Made my day, thank you.  Got a guy coming to look at it next week.  Seems as if there is space between the metal firebox and masonry which would give me more insert options


----------



## begreen (Apr 5, 2013)

What are the full dimension of the existing firebox?

How big an area are you trying to heat with the insert and how open is this room to the rest of the house?

Do you plan on night and weekend fires or burning 24/7?


----------



## USMC80 (Apr 5, 2013)

24/7 burning, 1200sq ft.  Floor plan not that open but putting in ceiling fans to help move the air.  front opening 32" back opening 23 1/4 height in front 26 height in rear is 11" (thats my problem)

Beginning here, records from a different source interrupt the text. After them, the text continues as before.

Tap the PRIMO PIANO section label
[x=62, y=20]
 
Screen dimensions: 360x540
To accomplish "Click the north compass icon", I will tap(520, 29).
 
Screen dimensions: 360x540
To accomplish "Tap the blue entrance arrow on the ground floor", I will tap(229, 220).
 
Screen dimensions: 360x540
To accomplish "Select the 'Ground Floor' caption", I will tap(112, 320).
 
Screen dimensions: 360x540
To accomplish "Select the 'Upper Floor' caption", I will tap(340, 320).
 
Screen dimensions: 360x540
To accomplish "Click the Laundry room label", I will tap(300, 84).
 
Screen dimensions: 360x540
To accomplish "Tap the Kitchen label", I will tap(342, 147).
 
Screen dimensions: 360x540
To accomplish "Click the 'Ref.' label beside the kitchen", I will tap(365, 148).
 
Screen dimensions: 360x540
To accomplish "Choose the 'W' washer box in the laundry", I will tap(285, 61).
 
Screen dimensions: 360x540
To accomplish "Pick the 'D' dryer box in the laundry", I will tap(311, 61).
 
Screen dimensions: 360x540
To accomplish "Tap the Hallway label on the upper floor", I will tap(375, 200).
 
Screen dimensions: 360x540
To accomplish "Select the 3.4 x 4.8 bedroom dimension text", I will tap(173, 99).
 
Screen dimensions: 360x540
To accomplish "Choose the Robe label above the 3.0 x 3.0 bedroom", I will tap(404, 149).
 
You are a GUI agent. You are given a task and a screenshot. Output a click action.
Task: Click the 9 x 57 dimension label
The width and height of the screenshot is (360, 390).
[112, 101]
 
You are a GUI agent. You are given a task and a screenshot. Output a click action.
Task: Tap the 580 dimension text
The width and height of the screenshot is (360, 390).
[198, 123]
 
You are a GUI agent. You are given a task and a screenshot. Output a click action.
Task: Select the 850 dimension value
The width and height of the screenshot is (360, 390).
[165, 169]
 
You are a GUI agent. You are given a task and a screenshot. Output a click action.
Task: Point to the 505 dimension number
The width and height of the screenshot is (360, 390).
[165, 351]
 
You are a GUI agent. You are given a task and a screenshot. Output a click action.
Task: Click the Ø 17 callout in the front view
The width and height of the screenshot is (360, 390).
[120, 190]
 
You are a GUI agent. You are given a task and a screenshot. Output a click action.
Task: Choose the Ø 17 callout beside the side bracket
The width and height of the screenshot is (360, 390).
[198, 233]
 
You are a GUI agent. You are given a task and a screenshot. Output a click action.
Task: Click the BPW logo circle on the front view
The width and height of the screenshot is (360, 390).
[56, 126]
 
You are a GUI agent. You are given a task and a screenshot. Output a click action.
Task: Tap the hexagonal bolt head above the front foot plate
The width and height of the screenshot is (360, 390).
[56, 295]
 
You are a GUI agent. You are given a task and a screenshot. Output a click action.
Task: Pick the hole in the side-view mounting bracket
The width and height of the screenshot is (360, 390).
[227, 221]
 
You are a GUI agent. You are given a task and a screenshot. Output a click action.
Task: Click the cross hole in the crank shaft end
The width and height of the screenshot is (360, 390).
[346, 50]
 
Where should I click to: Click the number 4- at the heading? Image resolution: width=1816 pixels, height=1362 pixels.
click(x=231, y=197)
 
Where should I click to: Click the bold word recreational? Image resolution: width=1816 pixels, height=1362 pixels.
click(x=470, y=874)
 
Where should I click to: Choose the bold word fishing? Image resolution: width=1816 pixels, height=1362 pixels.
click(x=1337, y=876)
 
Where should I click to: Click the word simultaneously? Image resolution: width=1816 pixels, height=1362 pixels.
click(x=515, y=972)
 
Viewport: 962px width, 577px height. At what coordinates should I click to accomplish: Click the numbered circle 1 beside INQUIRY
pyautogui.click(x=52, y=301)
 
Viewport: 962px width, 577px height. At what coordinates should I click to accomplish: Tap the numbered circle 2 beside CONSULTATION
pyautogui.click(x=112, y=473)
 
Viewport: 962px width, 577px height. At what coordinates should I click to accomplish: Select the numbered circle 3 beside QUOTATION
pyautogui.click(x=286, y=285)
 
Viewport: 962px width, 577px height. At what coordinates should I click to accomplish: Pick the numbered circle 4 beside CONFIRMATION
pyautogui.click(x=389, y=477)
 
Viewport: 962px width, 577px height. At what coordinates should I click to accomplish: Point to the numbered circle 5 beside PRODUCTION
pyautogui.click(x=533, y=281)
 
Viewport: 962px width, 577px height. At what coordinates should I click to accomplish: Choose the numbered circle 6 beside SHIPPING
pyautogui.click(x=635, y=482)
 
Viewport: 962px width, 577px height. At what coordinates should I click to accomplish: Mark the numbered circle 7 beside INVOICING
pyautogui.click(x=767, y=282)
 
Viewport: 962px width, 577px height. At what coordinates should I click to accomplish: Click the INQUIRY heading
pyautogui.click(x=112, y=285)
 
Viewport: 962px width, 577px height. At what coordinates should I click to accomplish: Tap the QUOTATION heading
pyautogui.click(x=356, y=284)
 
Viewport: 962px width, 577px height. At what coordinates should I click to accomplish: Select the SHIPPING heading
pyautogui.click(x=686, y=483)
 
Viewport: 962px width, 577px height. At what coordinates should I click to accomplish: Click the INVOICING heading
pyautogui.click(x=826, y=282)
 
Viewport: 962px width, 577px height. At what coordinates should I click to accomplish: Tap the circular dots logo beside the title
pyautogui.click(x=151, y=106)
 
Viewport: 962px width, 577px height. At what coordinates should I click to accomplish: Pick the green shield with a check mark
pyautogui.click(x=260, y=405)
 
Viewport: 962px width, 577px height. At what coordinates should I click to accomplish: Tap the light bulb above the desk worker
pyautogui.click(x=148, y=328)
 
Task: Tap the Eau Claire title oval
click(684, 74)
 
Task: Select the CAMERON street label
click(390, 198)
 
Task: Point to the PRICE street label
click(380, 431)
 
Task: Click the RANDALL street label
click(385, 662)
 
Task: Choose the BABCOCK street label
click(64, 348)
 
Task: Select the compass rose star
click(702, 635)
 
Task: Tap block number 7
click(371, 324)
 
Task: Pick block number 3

Looking for something that holds 20"-24" splits and will get me thru the night, also has to look good for wife


----------



## begreen (Apr 5, 2013)

I'm confused by those dimensions. Can you give the dimensions as H&W front, H&W rear, Depth top and Depth bottom?


----------



## USMC80 (Apr 5, 2013)

front height 26", front width 32"

rear height 11", rear width 23 1/4"

depth top (haven't measured) depth bottom 20"


----------



## begreen (Apr 5, 2013)

Great, that helps a lot. I'm not sure what the wife will find attractive, but you're off to a good start looking at Enviro inserts. They come in the Kodiak or Boston/Venice lines, the difference being the front surround trim and door.

Just to verify, here is what I visualize for your fireplace. Is this correct?


----------



## USMC80 (Apr 5, 2013)

YUP exactly! And we love the Venice 1700 but it wont fit will it? Wonder if they make extensions for them to decrease the depth needed like VC does because I think the slope in the back will not let the unit fit correctly


----------



## begreen (Apr 5, 2013)

For 1200 sq ft I think you will be fine with the Venice 1200. It's not tiny with 1.8 cu ft capacity. Also take a look at the Jotul C450. It has an adjustable depth that may work here. Good looking stove and well made too.


----------



## kingquad (Apr 10, 2013)

Have you looked at the Avalon Rainier-45?  It's firebox height tapers similarly to your fireplace.  Might be worth a look.  It projects onto the hearth a good bit too, so it should throw some good radiant heat too.


----------



## USMC80 (Apr 11, 2013)

kingquad said:


> Have you looked at the Avalon Rainier-45? It's firebox height tapers similarly to your fireplace. Might be worth a look. It projects onto the hearth a good bit too, so it should throw some good radiant heat too.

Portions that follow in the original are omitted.